Caution! This site is PROVISIONAL and provided for purposes of EVALUATION ONLY.

Documentation of RDF modelling adopted

Here a brief description of the models used when converting statistical classifications into RDF data.

Methodology

All classifications included in Caliper have been converted into RDF resources. The conversions adopted relies on two standards: 

  1. SKOS
  2. XKOS

Other public vocabularies/standards adopted are:

  1. OWL
  2. Dublin Core
  3. FOAF
  4. DCAT
  5. VOID

Classifications (hierarchy & content)

Most classifications in Caliper are hierarchical and are modelled using the SKOS structure of broader/narrower relationships.
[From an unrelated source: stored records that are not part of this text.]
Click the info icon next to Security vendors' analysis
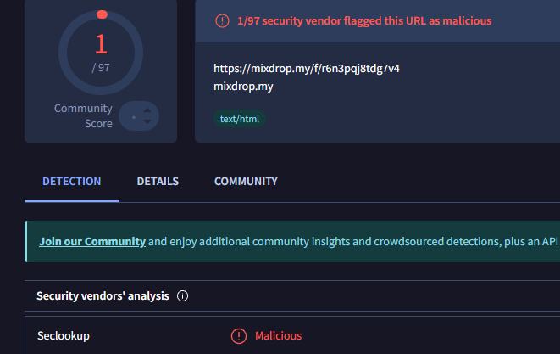Image resolution: width=560 pixels, height=354 pixels. [183, 296]
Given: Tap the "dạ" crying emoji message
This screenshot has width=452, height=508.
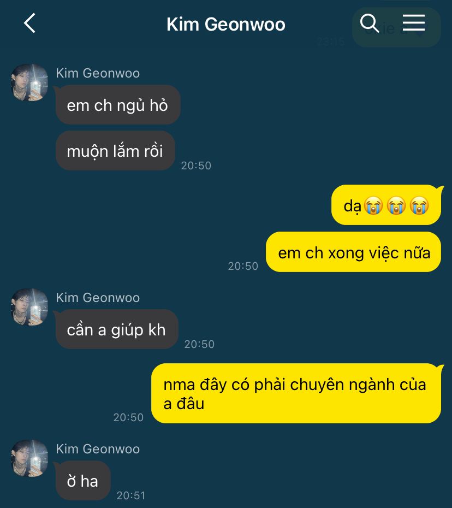Looking at the screenshot, I should click(386, 205).
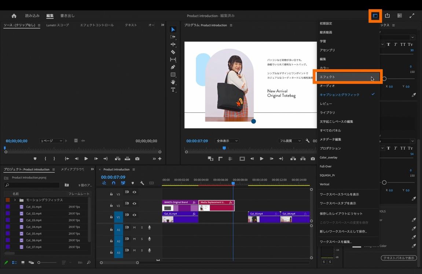Click the Home icon
This screenshot has height=274, width=422.
tap(14, 16)
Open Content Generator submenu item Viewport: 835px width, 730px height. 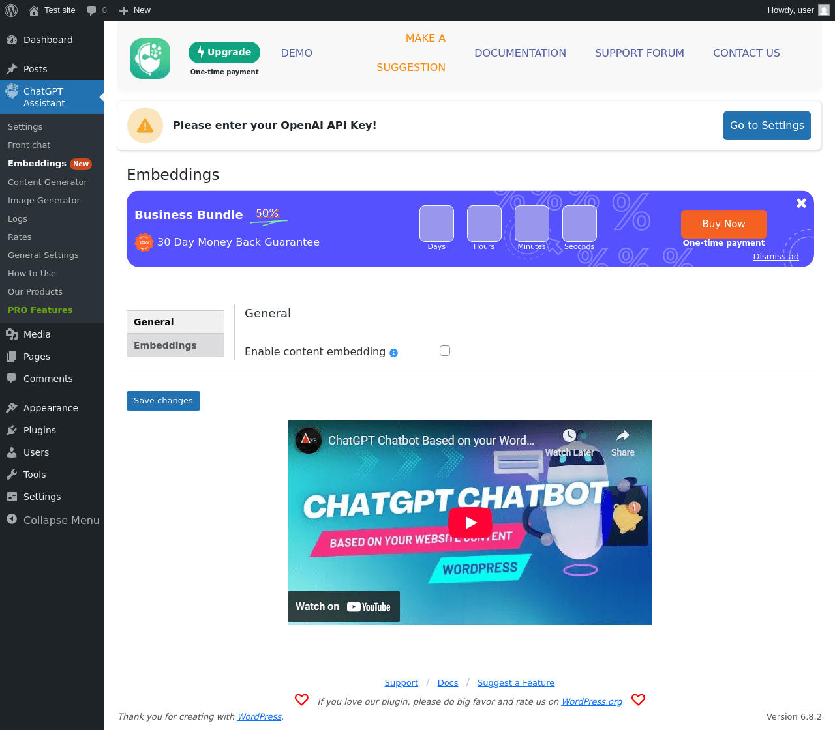(x=48, y=183)
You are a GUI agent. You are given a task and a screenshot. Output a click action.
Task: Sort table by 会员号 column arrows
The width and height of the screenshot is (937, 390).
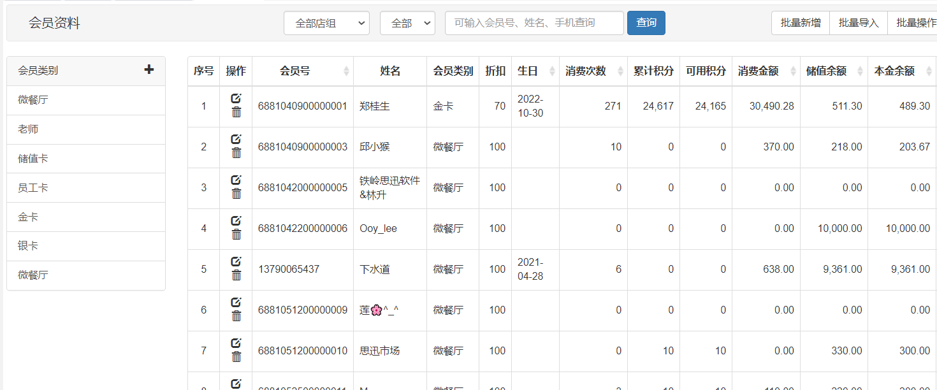click(x=346, y=71)
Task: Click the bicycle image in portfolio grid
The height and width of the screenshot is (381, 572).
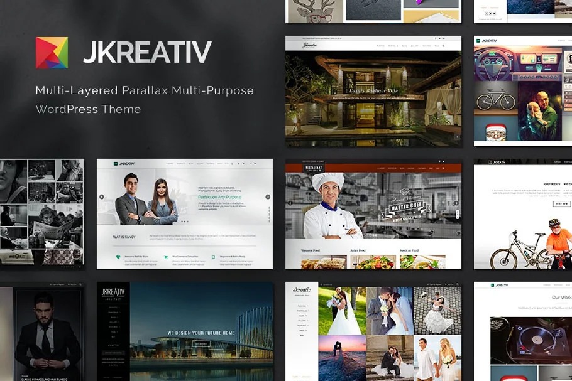Action: (x=495, y=100)
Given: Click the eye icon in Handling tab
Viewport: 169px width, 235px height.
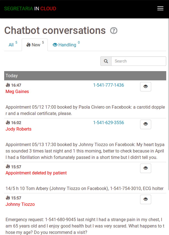Looking at the screenshot, I should (55, 45).
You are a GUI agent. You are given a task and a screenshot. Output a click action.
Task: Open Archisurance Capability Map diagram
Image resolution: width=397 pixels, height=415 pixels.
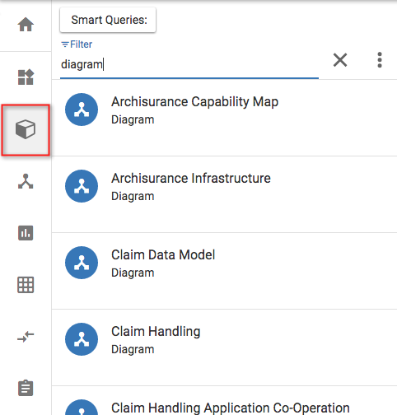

The figure below offers a simplified view of hierarchies in RDF/SKOS.  

Skos structure for classifications
Schematic view of a classification structure in SKOS.

The picture above shows a fragment of hierarchy consisting of only three concepts (classification's entries), each represented together with their title (skos:prefLabel) and code (skos:notation).

More in details: 

A single classification (version of):

Each (version of a) classification is rendered as one or more skos:ConceptScheme.
  • Its URI is formed by concatenating our domain name + the classification acronym + the classification's version (e.g. "domain name" / "cpc" / "cpc_v2.0")

Classification's items:

A classification's item is a skos:Concept

In general, the local part of the URI is formed by the code of the item.

  • Note: if the code contains "dots" (".") they are replaced with "hyphens" ("-").
  • Each skos:Concept is given the following properties:
    • titles in English or other languages when available, expressed using the property skos:prefLabel, with appropriate language tag
    • an explanatory note (skos:scopeNote)
    • codes are values of the property skos:notation

Hierachies:

The hierarchical structure of the classification is rendered by means of a the standard SKOS properties skos:narrower and skos:broader..

 

Correspondences

Correspondences are rendered using both SKOS and XKOS properties.

Using SKOS properties skos:exactMatch (for 1-1 correspondences); skos:closeMatch in all other cases.

Note that those SKOS properties hold only at the level of items.

Using the following constructs of XKOS:
- Class xkos:Correspondence. An instance of this class represents a pair of classifications for which correspondences exist. 
- Property xkos:compares. It links an instance of xkos:Correspondence to the two classifications (skos:ConceptScheme) involved in the mapping. 
- Class xkos:ConceptAssociation. An instance of this class represent the actual items involved in the correspondence. 
- Property skos:madeOf links together a correspondence with all actual correspondences established.
- Properties xkos:source and xkos:target specify, for each concept associations, its source and target items.  

The picture below provides a simplified view of the XKOS modelling just described in words.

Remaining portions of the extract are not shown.